일반적으로 폴리아크릴아마이드 겔 전기 영동법(SDS-PAGE)이 단백질을 변성시켜 전기 영동으로 분리하는데 사용된다. 도데실 황산 나트륨(SDS)은 모든 단백질이 균일한 음전하를 갖도록 완충 용액에 사용된다. 전기 영동 전에는 단백질 샘플을 가열하여 단백질을 변성시키기도 한다.
전기 영동 후, 단백질을 막(니트로셀룰로스 또는 PVDF)으로 이동시킨다. 이후 막을 우유 등으로 차단하여 항체가 비특이적으로 결합하는 것을 방지하고, 표적 단백질에 특이적인 항체로 염색한다. 마지막으로 1차 항체를 인식하는 2차 항체로 막을 염색한 다음, 다양한 방법으로 단백질을 검출한다.
웨스턴 블롯은 단백질의 존재 유무뿐만 아니라, 인산기 수식 여부 등 단백질의 상태도 적절한 항체를 사용하여 검출할 수 있다. 또한 면역 침강법(IP)을 통해, 목적하는 단백질이 어떤 단백질과 결합하고 있는지도 조사할 수 있다. 이처럼 웨스턴 블롯은 생명 과학 분야에서 널리 사용되는 매우 중요한 기법이며, 광우병의 2차 검사에서 이상 프리온 검출에도 사용된다.
2. 1. 샘플 준비
웨스턴 블롯을 수행하려면 시료 준비가 효과적으로 이루어져야 한다. 단백질 추출 및 정제 과정은 이 분석의 해석에 영향을 미치기 때문이다.[18][3]세포막을 파괴하고 세포 내 성분을 방출하려면 적절한 균질화 방법을 선택해야 한다.[3][19] 또한, 충분한 양의 표적 단백질을 얻으려면 이상적인 용해 완충액이 필요하다. 완충액은 단백질을 용해시키고 분해를 막는 역할을 한다.[3]
일반적으로 단백질의 입체 구조를 파괴하고 음전하를 띠게 하려면 음이온 계면활성제인 도데실황산나트륨(SDS)이나 2-메르캅토에탄올을 첨가한 완충액에 단백질을 용해시킨다.
2. 2. 겔 전기영동
샘플의 단백질은 젤 전기영동을 사용하여 분리한다. 단백질의 분리는 등전점(pI), 분자량, 전하 또는 이러한 요소들의 조합에 의해 이루어질 수 있다. 분리의 특성은 샘플의 처리와 젤의 특성에 따라 달라진다.

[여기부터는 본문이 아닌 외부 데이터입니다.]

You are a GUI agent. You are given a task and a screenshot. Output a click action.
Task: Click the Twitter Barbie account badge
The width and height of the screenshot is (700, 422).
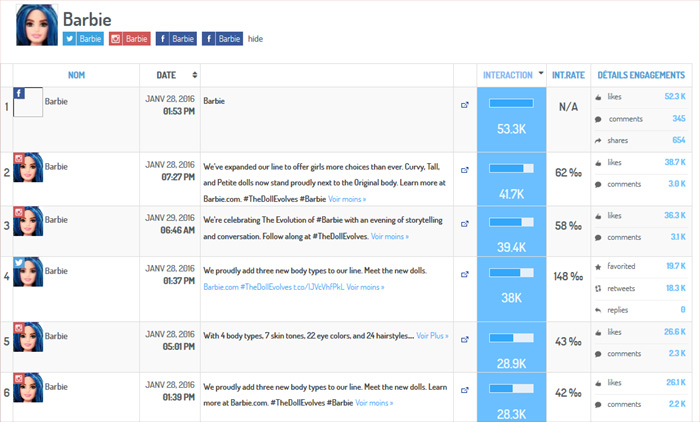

가장 일반적인 유형의 젤 전기영동은 폴리아크릴아미드 젤과 도데실 황산 나트륨(SDS)이 로딩된 완충액을 사용한다. SDS-PAGE (SDS-폴리아크릴아미드 젤 전기영동)는 단백질의 2차 구조 및 3차 구조를 제거하기 위해 강한 환원제로 처리된 폴리펩타이드를 변성 상태로 유지하여 단백질을 분자량에 따라 분리할 수 있도록 한다. 샘플링된 단백질은 음전하를 띤 SDS로 덮여 효과적으로 음이온이 되어, 양전하를 띤 양극으로 이동하며, 젤의 아크릴아미드 메쉬를 통과한다. 더 작은 단백질은 이 메쉬를 통해 더 빠르게 이동하므로 단백질은 크기(일반적으로 킬로달톤, kDa)에 따라 분리된다. 아크릴아미드의 농도는 젤의 분해능을 결정한다.
| 아크릴아미드 농도 | 분해능 |
|---|---|
| 높음 | 분자량이 작은 단백질의 분해능 향상 |
| 낮음 | 분자량이 큰 단백질의 분해능 향상 |
샘플은 젤의 ''웰''에 로딩된다. 하나의 레인은 일반적으로 알려진 분자량을 가진 단백질의 혼합물인 ''마커''를 위해 예약되며, 일반적으로 가시적이고 색깔 있는 밴드를 형성하도록 염색된다. 젤을 따라 전압이 가해지면 단백질은 크기에 따라 다른 속도로 젤을 통과하여 이동한다. 이러한 서로 다른 전진 속도는 각 ''레인'' 내에서 ''밴드''로 분리된다. 그런 다음 단백질 밴드를 마커 밴드와 비교하여 단백질의 분자량을 추정할 수 있다.[18][3]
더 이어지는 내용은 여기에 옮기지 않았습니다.